THE REMAINING POINTS ON APPEAL

Because this case must be retried, we find it necessary to comment upon the other points raised by appellant. We have examined each of them and approve the trial court's rulings regarding them. Error has not been shown as to the denial of the motion to suppress evidence; and the evidentiary rulings complained of with respect to the dog tracking evidence, the wadding and shot evidence and a rebuttal witness were correct.

Reversed and remanded with directions to vacate the convictions and sentence and grant a new trial.

ANSTEAD, J., and HURLEY, DANIEL T.K., Associate Judge, concur.

NOTES

[1] Although not defined in the rule, the committee note states that the term "recorded order" refers to stenographic recording and not recording of a written order by the clerk.

[2] The "blue card" is the clerk's record of the trial court proceedings.

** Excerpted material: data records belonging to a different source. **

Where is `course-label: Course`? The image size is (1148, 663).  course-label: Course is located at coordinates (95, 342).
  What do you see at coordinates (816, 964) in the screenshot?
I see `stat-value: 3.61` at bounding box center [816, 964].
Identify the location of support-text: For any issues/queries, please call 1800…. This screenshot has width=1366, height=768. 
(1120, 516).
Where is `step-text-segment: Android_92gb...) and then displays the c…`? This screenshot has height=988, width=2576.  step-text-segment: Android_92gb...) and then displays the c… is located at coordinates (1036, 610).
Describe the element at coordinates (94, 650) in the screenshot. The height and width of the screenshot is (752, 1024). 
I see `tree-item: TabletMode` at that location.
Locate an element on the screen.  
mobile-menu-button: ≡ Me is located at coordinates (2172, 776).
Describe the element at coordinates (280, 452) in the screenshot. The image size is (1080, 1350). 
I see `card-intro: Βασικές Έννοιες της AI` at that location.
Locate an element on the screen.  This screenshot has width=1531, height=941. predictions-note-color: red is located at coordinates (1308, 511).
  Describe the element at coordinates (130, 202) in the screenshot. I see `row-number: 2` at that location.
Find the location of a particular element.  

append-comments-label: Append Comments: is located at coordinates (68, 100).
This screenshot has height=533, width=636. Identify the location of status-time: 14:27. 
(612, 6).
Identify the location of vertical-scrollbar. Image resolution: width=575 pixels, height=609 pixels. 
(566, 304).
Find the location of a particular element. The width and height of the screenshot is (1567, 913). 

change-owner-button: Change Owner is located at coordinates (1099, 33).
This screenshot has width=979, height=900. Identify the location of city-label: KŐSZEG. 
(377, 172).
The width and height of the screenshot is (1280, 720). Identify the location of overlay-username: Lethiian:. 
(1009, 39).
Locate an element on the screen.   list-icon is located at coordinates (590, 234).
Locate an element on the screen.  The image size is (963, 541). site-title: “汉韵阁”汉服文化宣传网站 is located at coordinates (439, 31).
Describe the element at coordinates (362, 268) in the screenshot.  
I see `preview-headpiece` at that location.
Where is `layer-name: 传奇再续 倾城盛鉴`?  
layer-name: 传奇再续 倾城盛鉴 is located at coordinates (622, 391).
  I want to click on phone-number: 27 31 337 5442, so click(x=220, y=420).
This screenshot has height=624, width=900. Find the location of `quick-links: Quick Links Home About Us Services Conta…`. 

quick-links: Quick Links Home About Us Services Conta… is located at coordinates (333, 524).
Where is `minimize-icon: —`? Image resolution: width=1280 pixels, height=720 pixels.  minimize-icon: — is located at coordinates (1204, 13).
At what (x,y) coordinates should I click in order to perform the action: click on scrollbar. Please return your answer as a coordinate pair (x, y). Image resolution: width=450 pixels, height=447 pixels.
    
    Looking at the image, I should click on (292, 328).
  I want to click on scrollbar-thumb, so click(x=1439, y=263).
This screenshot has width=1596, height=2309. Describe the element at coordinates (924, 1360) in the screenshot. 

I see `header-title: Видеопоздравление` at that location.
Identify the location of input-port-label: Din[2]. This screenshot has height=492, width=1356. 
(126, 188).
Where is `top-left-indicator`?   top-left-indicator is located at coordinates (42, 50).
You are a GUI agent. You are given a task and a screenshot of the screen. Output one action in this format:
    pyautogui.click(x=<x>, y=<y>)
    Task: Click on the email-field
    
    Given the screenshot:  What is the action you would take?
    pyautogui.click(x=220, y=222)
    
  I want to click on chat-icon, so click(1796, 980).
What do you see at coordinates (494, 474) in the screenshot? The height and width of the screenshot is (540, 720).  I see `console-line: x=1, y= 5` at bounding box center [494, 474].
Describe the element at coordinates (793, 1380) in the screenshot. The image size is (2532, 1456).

The quoted colloquy was between the court and the clerk, Mr. Hesse; the entry regarding the schedule of the trial date was entered by another person. We assume from an examination of the copy of the blue card contained in the record that the entry was made on August 19, 1983, although there appears to be an unreadable date stamp imprinted upon the blue card.

[3] The blue card also discloses that on September 19, 1983, the case was reset for trial on December 12, 1983.